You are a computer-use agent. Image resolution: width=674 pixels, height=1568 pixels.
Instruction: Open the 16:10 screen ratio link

__________

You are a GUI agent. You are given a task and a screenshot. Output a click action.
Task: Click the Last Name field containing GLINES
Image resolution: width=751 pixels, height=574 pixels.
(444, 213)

__________

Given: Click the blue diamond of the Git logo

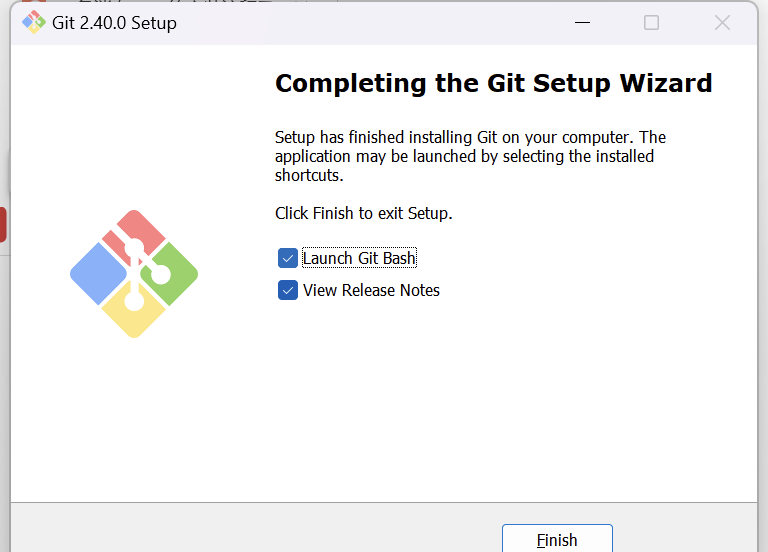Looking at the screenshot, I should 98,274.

__________

- **Your instructions**
The reply should consist solely of the lines above from the one that has "You are a computer-use" through the one that has "Instruction: Open the 16:10 screen ratio link", reproduced exactly.

- **Finished task**
You are a computer-use agent. Image resolution: width=674 pixels, height=1568 pixels.
Instruction: Open the 16:10 screen ratio link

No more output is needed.